Hablé en mi
entrada anterior de una comida de antiguos compañeros médicos, hace tiempo, en
la que estuvieron algunos de nuestros primeros maestros. Hoy esto sería
imposible ya que no vive ninguno de estos y hasta falta algún compañero. Todo
esto me desazona; no soporto nada bien la muerte de mis amigos y pienso que el
mundo se está poblando de desconocidos. Cuando voy a los lugares en que
trabajaban, me sorprende no encontrarles allí y los veo ocupados por gente que
no me conoce y que me parecen verdaderos intrusos. Es lo que más me irrita de haber llegado a una cierta edad. Me acuerdo entonces de un
pasaje de un relato mío, El reino de Ta,
que reduzco y copio:
“El rey Piasta,
de edad ya avanzada, quiso viajar a Tirnanoge, la tierra de la perpetua
juventud, nunca visitada por la Muerte. Se acercaron a él unas hadas y le
preguntaron: ¿Estás seguro de que te gustaría seguir viviendo, cuando ya hayan
muerto tus caballos y tus canes, los maestros que te guiaron en la vida, las
mujeres que te dieron su amor, los armados compañeros de las batallas? ¿Te
gustaría vivir en un mundo en el que no tendrás a nadie con quien compartir un
recuerdo de infancia y mocedad? El rey meditó las afiladas preguntas de las
hadas y, después de pensarlo mucho, decidió no ir a Tirnagoge, y dejarse morir,
cuando le llegase su hora”.
En alguna de
esas muertes no dejó de estar presente la irremontable tristeza, la propia voluntad
de acabar. El más asequible y más querido de nuestros mentores tuvo un final
inesperado y trágico. Algún tiempo antes yo había estado comiendo a solas con
él, notorio fumador, y pudo más el afecto que el respeto que seguía
inspirándome. Le pregunté, de la manera más amable, por qué no lo dejaba. Me
contestó educadamente y ahora creo que debió de pensar: ¿Qué más da ya, qué
importa ahora? Si yo hubiera sospechado lo que vino después, ¡cuántas cosas
habría podido decirle! Tres de los dioses griegos estaban asociados a la
locura: Até, Manía y Dionisos. Los helenos pensaban que no andaban lejos los
dioses cuando la locura estaba cerca. Yo pienso que, en la locura a la que me
refiero, lo que está casi siempre presente es la ingratitud, la injusticia y una
cierta incapacidad para sufrir. Espero que en la apocatástasis —si Orígenes
acierta en sus predicciones— encuentre otra vez a este profesor amigo,
regresado de la muerte, feliz y seguramente fumando.
Ya dije que me
permitiría ciertas licencias, por ser verano, y no he hablado nada de vientos.

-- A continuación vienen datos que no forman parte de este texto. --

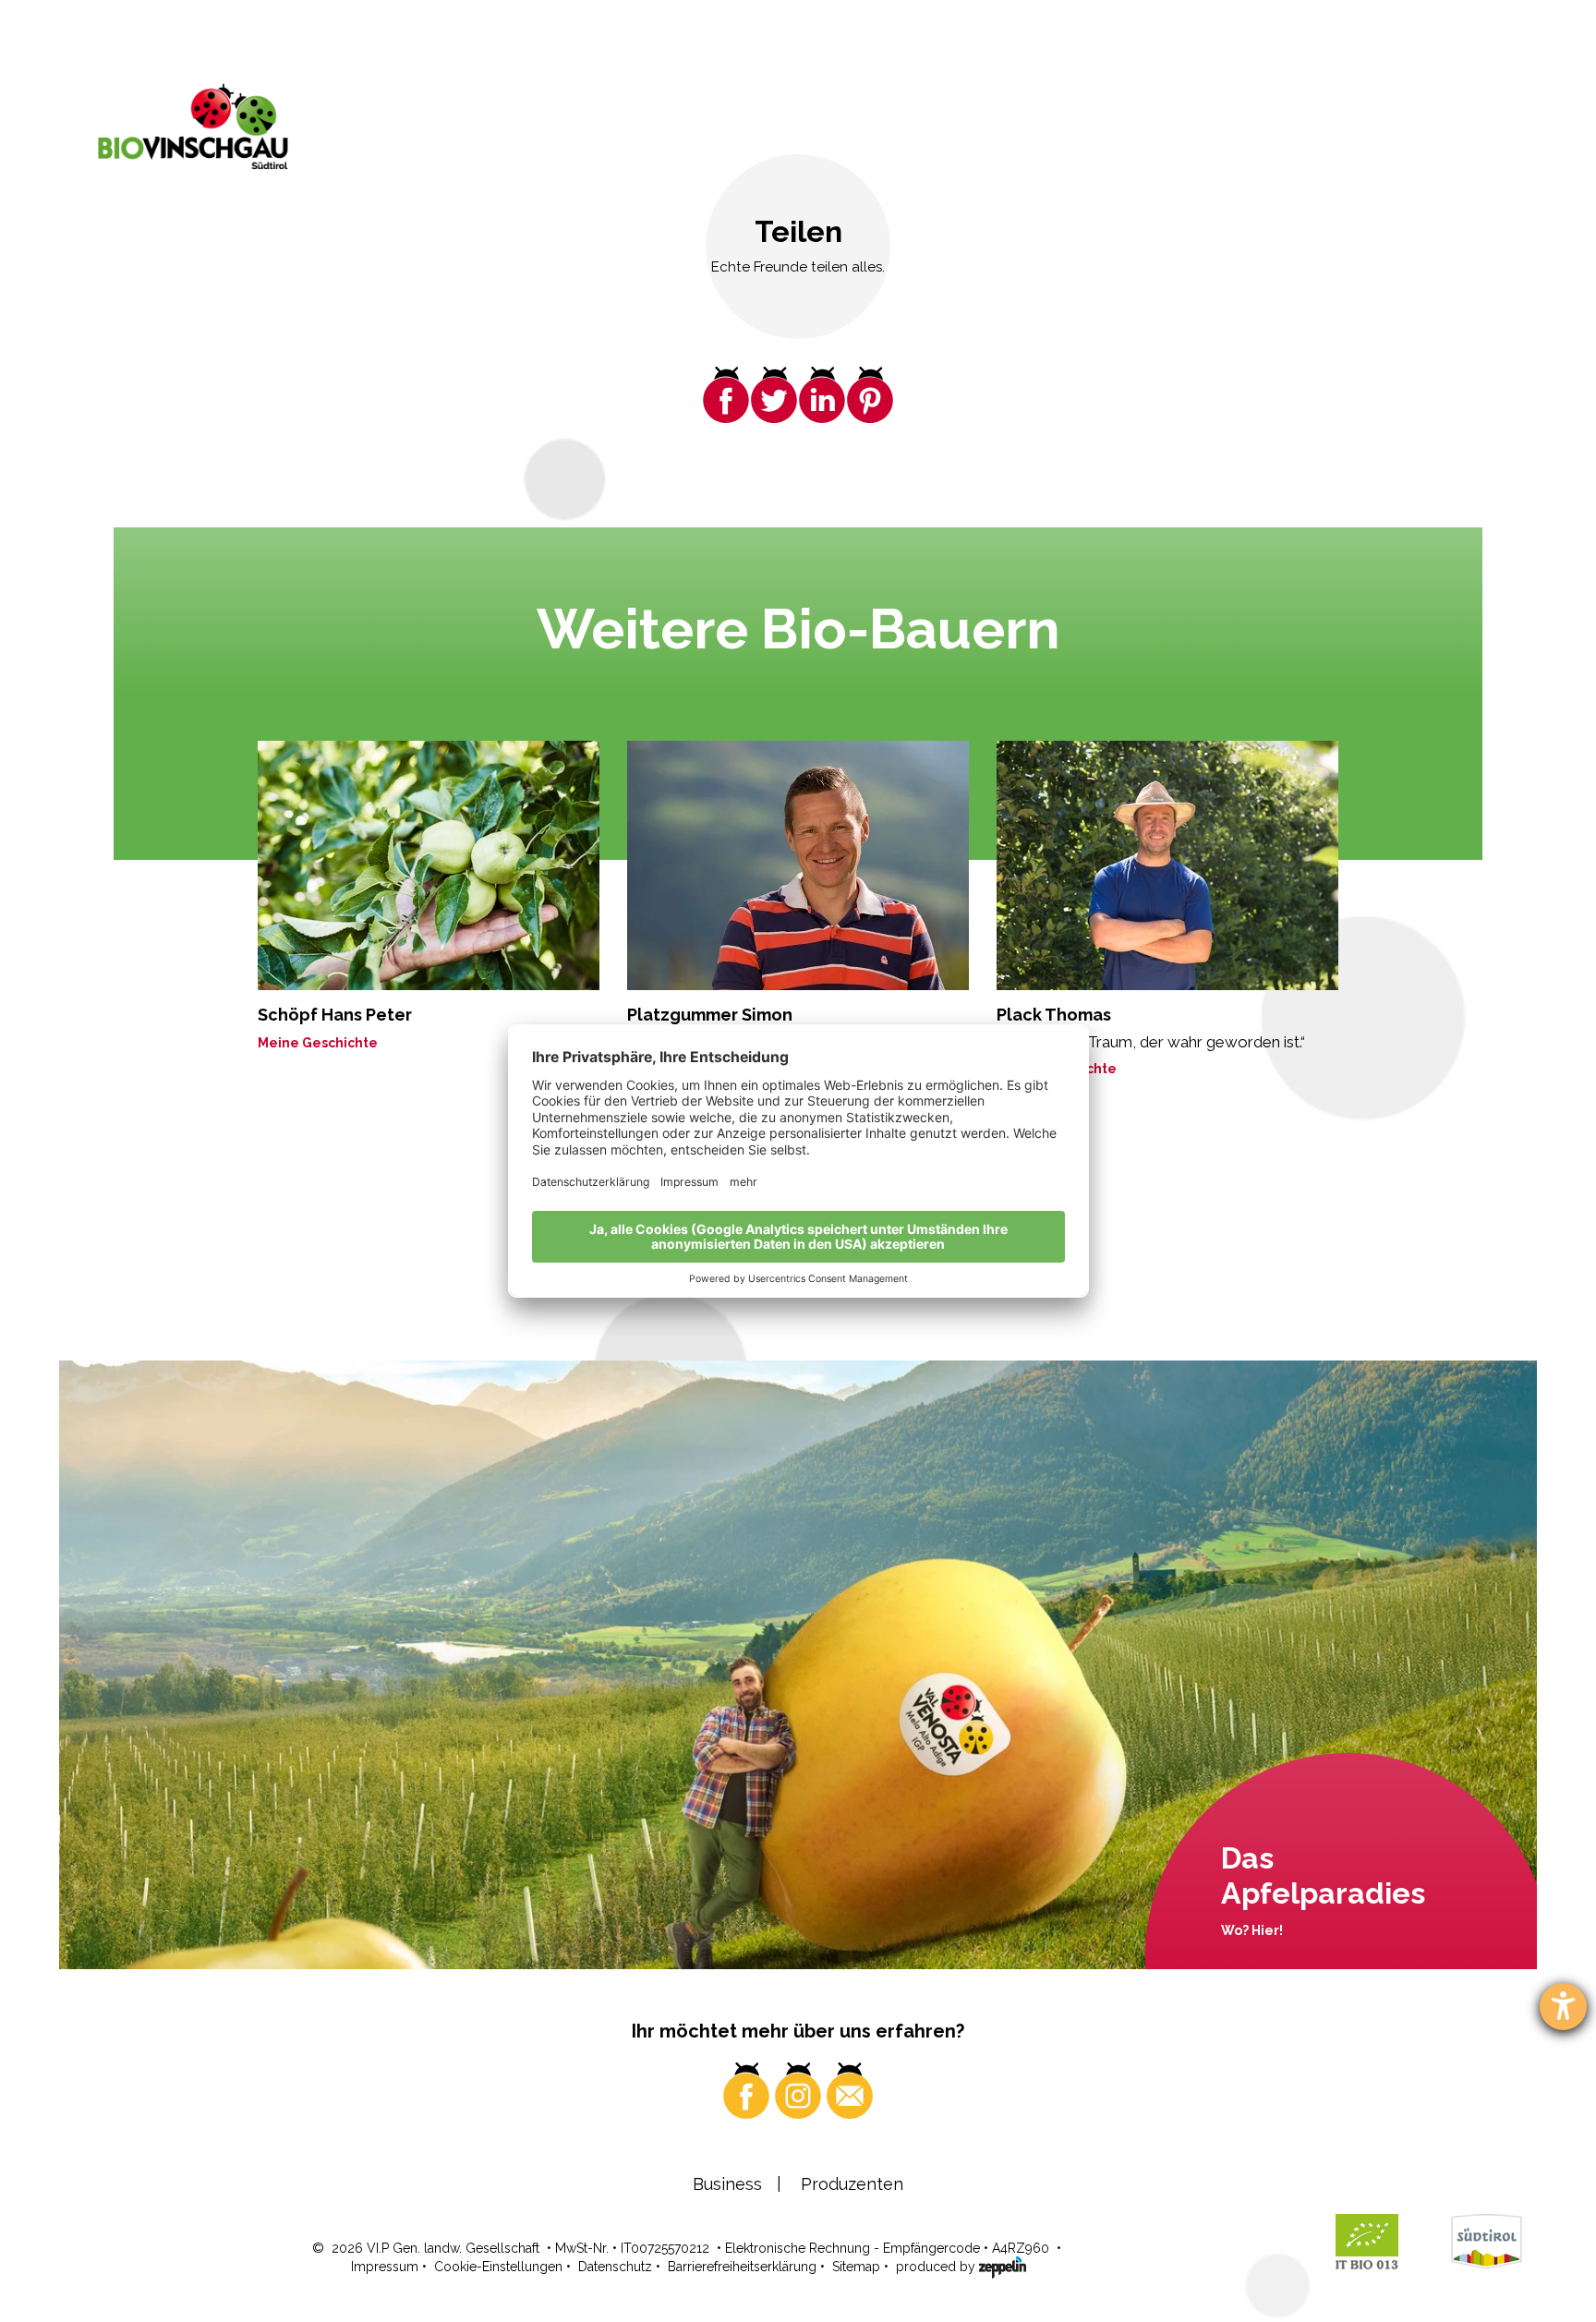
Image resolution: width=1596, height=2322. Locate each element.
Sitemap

Para enlazar con el tema de ayer, diré algo más de los psilos, aquellos
valientes que decidieron luchar contra el viento del Sur. Cuenta Plinio el Viejo, en su
Historia Natural (libro VII, cap.
II), que su cuerpo “tenía ponzoña natural, mortífera contra las serpientes y,
ansí, con sólo su olor, las adormecían. Tenían costumbre de echar sus hijos en
naciendo a las más crueles dellas y desta manera hazer prueva de la castidad de
sus mujeres, porque las serpientes no huían de los adulterinos. Fue esta gente
destruida de los nasamones […] aunque todavía quedaron y aún hoy día permanecen
algunos pocos de aquel linage”. No habla de guerra contra ningún viento malvado.

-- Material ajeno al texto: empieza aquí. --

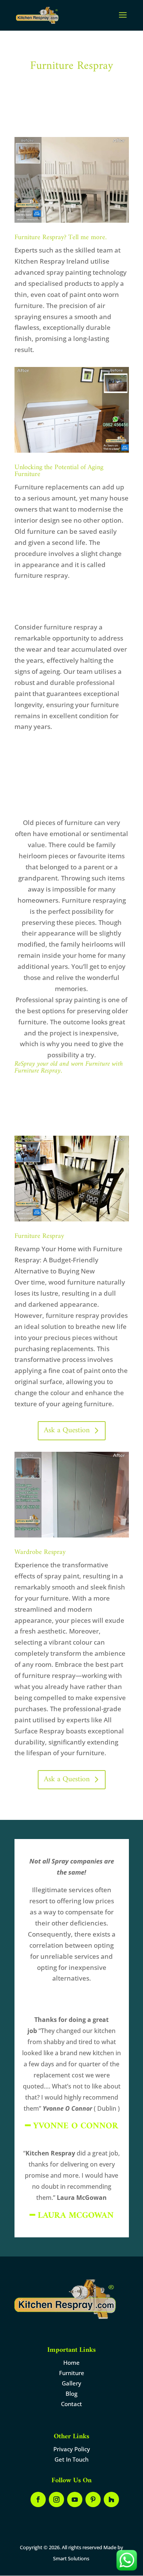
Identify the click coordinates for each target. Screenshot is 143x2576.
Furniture (71, 2373)
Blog (71, 2393)
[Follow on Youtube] (74, 2499)
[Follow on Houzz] (111, 2499)
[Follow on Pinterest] (93, 2499)
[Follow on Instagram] (56, 2499)
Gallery (71, 2383)
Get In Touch (71, 2459)
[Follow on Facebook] (38, 2499)
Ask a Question (67, 1430)
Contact (71, 2404)
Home (71, 2362)
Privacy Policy (71, 2449)
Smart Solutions (71, 2558)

Otros autores señalan que estos psilos tenían gran habilidad como encantadores
de serpientes. Cassius Dio, en su Historia
de Roma, revela que Octavio buscó a alguien de los psilos para que
combatiera el veneno de serpiente con que se había suicidado Cleopatra.
Notarás,
lector, que el texto de Plinio está en castellano antiguo; es la traducción del
latín que hizo Francisco Hernández de Toledo, un gran médico y botánico español
del siglo XVI. Procede de manuscritos existentes en nuestra Biblioteca Nacional
y acoge sólo los veinticinco primeros libros, de los treinta y siete de Plinio.
Con los doce libros finales, procedentes de la traducción que el también médico
Gerónimo de Huerta hizo de la obra entera y publicó en 1624, forman un hermoso
libro de Visor Libros, de 1999. No
todo va a ser Internet, Wikipedia y presentación digital, claro.